There’s a sense of urgency about the strategy but again, it doesn’t look as if a large amount of extra government cash is being committed.
Not like in the US, where the state of California leads the electrification charge.
In early 2018, the Cali government launched a $US2.5 billion roadmap towards getting five million electric vehicles on the state’s roads by 2030, which included 250,000 EV charging stations and 200 hydrogen fuelling stations by 2025.
In November the German government announced a $1.71 billion investment to support its own lithium-ion battery industry, as it looks to catch up with EV and battery cell front-runner China.

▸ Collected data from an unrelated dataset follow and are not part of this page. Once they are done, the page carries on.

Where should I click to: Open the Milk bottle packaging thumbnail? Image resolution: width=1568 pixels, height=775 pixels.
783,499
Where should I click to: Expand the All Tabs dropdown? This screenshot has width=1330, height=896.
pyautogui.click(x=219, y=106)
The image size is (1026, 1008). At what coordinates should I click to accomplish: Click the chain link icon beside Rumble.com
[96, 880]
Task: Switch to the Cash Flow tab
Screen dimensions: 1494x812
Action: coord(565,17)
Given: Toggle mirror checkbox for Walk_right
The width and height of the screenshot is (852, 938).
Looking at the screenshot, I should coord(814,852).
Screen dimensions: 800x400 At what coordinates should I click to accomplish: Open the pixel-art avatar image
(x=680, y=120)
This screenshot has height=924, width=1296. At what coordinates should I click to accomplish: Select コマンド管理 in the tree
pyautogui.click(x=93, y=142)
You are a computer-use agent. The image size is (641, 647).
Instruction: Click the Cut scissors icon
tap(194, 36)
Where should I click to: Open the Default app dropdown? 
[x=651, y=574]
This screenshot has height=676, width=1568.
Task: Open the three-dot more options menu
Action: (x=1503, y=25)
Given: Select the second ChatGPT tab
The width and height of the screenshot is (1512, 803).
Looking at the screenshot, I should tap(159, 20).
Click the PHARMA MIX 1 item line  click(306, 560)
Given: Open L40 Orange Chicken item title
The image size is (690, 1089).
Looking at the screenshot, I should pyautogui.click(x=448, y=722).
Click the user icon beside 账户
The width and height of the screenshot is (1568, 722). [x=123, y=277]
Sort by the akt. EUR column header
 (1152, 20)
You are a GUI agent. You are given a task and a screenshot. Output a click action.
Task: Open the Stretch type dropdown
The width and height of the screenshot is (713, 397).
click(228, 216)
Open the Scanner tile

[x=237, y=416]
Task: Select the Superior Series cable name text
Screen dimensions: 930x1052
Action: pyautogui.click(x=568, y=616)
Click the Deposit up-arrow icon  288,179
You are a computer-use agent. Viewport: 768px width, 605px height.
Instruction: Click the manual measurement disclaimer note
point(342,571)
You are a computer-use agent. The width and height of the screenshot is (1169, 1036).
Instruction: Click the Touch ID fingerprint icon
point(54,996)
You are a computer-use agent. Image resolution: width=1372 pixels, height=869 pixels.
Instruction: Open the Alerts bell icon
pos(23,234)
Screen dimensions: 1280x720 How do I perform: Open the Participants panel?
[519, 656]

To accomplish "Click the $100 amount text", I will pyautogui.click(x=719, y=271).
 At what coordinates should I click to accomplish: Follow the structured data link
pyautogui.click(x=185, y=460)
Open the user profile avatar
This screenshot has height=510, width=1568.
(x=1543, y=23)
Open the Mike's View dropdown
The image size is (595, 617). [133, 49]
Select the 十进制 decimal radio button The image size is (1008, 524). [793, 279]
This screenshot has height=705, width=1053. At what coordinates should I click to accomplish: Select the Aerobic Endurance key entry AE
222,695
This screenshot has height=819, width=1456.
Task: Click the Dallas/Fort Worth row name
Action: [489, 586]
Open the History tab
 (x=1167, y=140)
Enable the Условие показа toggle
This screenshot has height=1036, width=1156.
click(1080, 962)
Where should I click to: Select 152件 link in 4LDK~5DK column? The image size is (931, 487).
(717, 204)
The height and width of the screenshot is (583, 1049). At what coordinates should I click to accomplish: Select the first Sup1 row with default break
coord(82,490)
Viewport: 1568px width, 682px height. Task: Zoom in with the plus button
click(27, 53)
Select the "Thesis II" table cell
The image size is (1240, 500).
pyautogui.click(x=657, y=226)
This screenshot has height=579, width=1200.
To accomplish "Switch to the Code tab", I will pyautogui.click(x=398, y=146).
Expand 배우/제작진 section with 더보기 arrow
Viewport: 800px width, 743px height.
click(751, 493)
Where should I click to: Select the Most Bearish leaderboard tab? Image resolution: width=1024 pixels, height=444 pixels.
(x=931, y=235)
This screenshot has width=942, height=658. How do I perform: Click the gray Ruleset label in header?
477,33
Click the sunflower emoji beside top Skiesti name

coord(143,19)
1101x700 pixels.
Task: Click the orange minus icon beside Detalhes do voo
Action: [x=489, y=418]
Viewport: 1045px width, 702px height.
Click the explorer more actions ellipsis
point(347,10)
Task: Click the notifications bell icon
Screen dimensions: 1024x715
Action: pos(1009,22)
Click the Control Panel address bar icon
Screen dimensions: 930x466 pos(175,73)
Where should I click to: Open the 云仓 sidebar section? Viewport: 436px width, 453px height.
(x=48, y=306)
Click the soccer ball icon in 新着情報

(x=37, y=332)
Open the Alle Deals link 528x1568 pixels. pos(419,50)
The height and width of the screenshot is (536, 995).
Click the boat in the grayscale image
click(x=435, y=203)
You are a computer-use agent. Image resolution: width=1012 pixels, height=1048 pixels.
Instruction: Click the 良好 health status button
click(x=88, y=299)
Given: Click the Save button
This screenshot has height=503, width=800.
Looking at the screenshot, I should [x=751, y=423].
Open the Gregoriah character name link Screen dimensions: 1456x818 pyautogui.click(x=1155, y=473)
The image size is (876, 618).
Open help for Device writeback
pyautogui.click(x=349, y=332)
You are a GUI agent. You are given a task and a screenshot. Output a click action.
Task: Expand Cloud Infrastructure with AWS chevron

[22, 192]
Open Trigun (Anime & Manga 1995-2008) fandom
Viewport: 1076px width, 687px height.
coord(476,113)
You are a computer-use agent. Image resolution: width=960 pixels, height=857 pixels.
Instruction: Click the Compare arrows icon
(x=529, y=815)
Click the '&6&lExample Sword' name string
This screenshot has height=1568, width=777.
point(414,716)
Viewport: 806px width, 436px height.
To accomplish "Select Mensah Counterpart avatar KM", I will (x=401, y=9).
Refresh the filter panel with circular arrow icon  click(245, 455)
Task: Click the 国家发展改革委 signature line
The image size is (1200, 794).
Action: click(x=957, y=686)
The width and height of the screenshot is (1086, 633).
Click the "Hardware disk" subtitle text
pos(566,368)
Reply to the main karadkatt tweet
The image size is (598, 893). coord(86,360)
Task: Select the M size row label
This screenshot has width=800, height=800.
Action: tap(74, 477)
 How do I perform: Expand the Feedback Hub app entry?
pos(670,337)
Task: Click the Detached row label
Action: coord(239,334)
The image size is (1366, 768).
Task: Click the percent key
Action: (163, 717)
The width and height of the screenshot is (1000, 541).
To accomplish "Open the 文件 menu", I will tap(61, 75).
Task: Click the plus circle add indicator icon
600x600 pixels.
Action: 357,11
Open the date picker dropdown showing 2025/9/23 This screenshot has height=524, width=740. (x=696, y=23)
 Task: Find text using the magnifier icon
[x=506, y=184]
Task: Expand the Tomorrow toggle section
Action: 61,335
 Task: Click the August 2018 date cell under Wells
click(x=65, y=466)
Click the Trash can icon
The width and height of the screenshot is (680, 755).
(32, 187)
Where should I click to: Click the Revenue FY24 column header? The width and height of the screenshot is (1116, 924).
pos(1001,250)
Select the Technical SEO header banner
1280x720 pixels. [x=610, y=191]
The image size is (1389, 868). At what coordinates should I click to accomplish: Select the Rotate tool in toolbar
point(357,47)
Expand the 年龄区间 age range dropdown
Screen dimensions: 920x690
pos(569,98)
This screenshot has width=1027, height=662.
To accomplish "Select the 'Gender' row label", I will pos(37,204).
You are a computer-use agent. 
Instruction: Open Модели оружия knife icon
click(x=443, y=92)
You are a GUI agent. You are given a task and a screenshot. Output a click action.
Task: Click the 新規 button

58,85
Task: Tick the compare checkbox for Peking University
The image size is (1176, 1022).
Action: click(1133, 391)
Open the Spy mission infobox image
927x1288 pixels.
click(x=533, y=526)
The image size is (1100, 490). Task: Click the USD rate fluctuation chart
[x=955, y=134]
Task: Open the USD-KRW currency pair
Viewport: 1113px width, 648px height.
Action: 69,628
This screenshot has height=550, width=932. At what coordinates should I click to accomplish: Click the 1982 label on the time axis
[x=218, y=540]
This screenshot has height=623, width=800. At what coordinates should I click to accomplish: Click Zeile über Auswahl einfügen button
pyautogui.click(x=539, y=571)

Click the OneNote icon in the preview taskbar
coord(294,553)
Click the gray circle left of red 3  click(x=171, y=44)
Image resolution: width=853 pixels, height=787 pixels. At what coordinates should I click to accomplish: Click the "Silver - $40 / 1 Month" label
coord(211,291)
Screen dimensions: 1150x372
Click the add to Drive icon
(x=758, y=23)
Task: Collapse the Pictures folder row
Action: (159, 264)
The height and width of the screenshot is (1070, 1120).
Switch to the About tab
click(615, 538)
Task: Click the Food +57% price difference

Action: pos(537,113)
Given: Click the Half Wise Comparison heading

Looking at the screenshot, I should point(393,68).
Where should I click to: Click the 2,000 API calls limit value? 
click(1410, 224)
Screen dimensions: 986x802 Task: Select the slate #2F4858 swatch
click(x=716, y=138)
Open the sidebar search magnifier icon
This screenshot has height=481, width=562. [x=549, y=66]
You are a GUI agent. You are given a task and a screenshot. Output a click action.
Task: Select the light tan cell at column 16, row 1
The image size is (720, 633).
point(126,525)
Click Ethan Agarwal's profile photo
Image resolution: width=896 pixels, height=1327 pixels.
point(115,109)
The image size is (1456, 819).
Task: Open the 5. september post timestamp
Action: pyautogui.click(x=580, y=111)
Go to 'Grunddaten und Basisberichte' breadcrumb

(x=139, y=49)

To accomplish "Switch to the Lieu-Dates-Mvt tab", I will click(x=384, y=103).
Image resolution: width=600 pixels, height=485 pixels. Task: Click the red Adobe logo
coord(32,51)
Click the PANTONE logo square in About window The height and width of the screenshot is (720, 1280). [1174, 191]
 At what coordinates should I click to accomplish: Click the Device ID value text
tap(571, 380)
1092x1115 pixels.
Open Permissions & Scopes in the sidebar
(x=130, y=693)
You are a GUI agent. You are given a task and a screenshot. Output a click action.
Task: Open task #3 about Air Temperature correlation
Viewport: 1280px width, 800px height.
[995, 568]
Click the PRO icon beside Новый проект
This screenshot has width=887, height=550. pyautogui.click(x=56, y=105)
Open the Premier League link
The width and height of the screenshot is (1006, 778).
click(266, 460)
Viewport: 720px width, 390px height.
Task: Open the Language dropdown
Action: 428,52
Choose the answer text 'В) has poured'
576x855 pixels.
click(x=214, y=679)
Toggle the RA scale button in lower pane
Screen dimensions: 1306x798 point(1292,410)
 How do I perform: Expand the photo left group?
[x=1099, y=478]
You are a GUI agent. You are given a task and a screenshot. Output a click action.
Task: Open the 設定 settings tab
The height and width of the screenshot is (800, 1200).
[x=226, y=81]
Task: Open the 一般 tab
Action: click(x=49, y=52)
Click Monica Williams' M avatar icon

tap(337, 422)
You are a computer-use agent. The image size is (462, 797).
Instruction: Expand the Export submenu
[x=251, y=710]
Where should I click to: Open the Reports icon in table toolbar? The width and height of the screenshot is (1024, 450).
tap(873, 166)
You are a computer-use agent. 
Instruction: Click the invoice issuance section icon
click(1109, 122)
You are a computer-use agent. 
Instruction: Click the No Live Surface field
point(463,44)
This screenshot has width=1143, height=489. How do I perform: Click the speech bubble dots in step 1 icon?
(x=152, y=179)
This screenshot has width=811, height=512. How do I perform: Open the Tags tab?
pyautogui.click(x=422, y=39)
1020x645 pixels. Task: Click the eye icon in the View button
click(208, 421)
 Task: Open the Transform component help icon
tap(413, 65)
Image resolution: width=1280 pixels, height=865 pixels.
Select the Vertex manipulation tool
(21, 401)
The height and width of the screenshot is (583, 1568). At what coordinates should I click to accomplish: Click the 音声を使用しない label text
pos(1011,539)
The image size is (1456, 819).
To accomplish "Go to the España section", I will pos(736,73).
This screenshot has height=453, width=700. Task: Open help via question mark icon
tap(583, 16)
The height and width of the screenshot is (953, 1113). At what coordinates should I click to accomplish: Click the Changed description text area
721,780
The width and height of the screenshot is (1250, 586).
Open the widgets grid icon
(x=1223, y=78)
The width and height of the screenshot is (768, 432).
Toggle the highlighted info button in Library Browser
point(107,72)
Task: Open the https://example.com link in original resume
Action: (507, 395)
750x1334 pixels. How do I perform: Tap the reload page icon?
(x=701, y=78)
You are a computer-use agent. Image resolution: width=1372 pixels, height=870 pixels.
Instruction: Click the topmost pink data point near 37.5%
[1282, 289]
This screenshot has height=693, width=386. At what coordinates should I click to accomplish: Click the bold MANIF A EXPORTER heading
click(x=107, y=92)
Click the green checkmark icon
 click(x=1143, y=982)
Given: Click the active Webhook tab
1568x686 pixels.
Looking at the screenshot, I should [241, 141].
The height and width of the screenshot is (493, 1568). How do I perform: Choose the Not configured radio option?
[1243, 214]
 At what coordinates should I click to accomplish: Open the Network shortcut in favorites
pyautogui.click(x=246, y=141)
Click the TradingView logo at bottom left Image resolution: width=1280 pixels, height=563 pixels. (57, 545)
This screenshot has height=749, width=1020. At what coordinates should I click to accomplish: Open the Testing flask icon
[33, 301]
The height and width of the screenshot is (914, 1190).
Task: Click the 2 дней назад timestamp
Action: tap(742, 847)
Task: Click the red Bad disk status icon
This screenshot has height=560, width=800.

But industry feedback and research has shown that financial incentives aren’t that successful, a spokesperson from the Western Australian Department of Jobs, Tourism, Science and Innovation (JTSI) told Stockhead.
Factors such as resource availability and quality, technical expertise, production standards, innovation and market size were more important.
“An example is of the US where, in the wake of the global financial crisis, the federal government spent billions of dollars on developing a local battery manufacturing industry with little success [which] suggests that direct financial incentives are insufficient to develop the battery industry,” the spokesperson said.
“None of the battery companies that received the stimulus money at the time thrived and very few survived.
“Tesla, the US main battery manufacturer, did not receive any of that stimulus money and has its batteries made by Japan’s Panasonic.”
Small cap spotlight
It’s been a recovery week for battery metals stocks on the ASX. Of the companies on our list, about 72 lost ground, 63 were ahead and 53 were steady.